═══ Provided text ═══

You are viewing a plain text version of this content. The canonical link for it is here.

Posted to dev@lucene.apache.org by mark harwood <ma...@yahoo.co.uk> on 2006/02/07 19:28:24 UTC

Preventing "killer" queries

I've just been doing some benchmarking on a reasonably
large-scale system (38 million docs) and ran into an
issue where certain *very* common terms would
dramatically slow query responses. 
Some terms were abnormally common because I had
constructed the index by taking several copies and
merging them. Address data from this small sample area
had the county name reproduced massively.
Consequently a termQuery for the county name (with 50%
docFreq) in a scaled-up 38m doc index took 2 seconds
to return whereas most "normal" terms (<10% df) took a
matter of milliseconds.

Of course the solution for most situations is to use a
stop-word list at index time but that requires some
manual configuration and prior knowledge of the data
which isn't always ideal.

For these outlier situations is it worth adding a
"maxDf" property to TermQuery like BooleanQuery's
maxClause query-time control? I could fix my problem
in my own app-specific query construction code but I
wonder if others would find it a useful fix to add to
TermQuery in the Lucene core?


Cheers,
Mark






		
___________________________________________________________ 
To help you stay safe and secure online, we've developed the all new Yahoo! Security Centre. http://uk.security.yahoo.com

---------------------------------------------------------------------
To unsubscribe, e-mail: java-dev-unsubscribe@lucene.apache.org
For additional commands, e-mail: java-dev-help@lucene.apache.org

Re: Preventing "killer" queries

Posted by Chris Hostetter <ho...@fucit.org>.

Mark,

I know you've already commited a patch along these lines (LUCENE-494) and
I can see how in a lot of cases that would be a great solution, but i'm
still interested in the orriginal idea you proposed (a 'maxDf' in
TermQuery) because i anticipate situations in which you don't want to
ignore the common term as query time (because you want it to affect the
result set), you just don't want to bother spending a lot of time
calculating it's score contribution since it's so common -- perhaps even
if an optimization can get the time down, you don't want it included
because it's so common.

If i understand your description of the problem, in your profiling you've
confirmed that when a term is extremely common, the "tf" portion of the
calculation for each doc is expensive because of the underlying call to
TermDocs.read(int[],int[]) ... is that correct?

If that's the case, then it seems like a fairly straightforward and useful
patch would be to add the following (untested) to TermQuery...

    private static int maxDocFreq = Integer.MAX_INT;
    private static float macDocFreqRawScore = 0.0f;
    public static setMaxDocFreqScore(int df, float rawScore) {
        maxDocFreq = df;
        rawScore = macDocFreqRawScore;
    }
    public rewrite(IndexReader reader) {
       if (maxDocFreq < reader.docFreq(term)) {
          // should be ConstantScoreTermQuery but it doesn't exist
          Query q= new ConstantScoreRangeQuery(term.field(),term.text(),term.text(),true,true)

═══ Information provided ═══

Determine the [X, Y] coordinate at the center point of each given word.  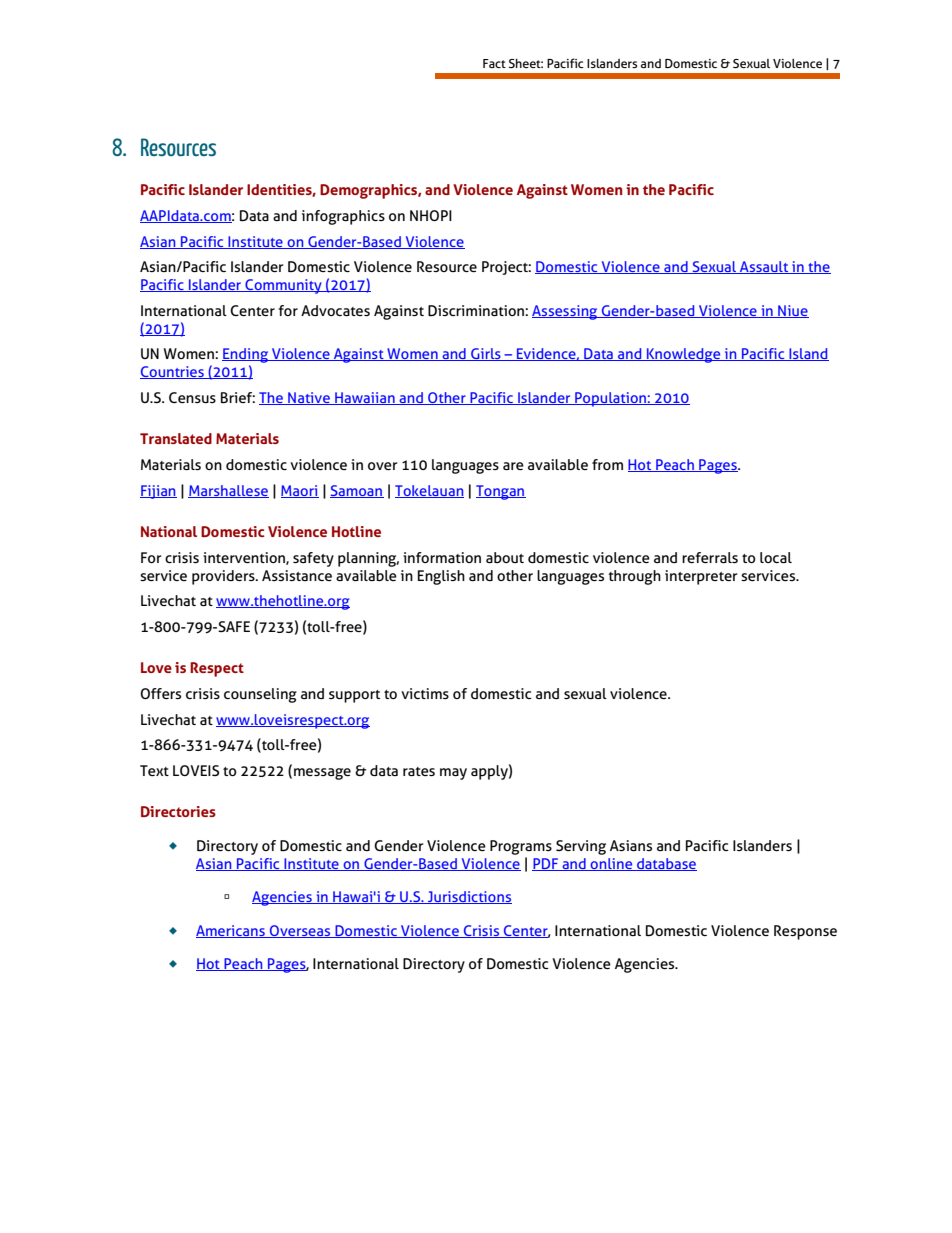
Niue [792, 311]
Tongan [501, 492]
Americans [231, 931]
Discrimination [477, 310]
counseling [260, 695]
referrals [710, 557]
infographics [343, 217]
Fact [494, 63]
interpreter [701, 577]
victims [425, 693]
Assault [764, 267]
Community [283, 286]
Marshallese [228, 491]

═══

◆ What is being asked: Extend the mailing-list thread about slow queries on very common terms in Lucene, picking up right after its final line.

◆ The reply:
          q.setBoost(macDocFreqRawScore);
          return q.rewrite(reader);
       }
       return this;
    }


...the downside compared to your existing approach is that it's still
spending some time on the really common terms (build up the filter) so if
you truely wantto ignore them the analyzer is a better way to go -- but
the upside is that it would still allow those really common terms to
affect the result set.


   thoughts?



: Date: Tue, 07 Feb 2006 20:18:27 +0000
: From: markharw00d <ma...@yahoo.co.uk>
: Reply-To: java-dev@lucene.apache.org
: To: java-dev@lucene.apache.org
: Subject: Re: Preventing "killer" queries
:
: [Answering my own question]
:
: I think a reasonable solution is to have a generic analyzer for use at
: query-time that can wrap my application's choice of analyzer and
: automatically filter out what it sees as stop words. It would initialize
: itself from an IndexReader and create a StopFilter for those terms
: greater than a given document frequency.
:
: This approach seems reasonable because:
: a) The stop word filter is automatically adaptive and doesn't need
: manual tuning.
: b) I can live with the disk space overhead of the few "killer" terms
: which will make it into the index.
: c) "Silent" failure (ie removal of terms from query) is probably
: generally preferable to the throw-an-exception approach taken by
: BooleanQuery if clause limits are exceeded.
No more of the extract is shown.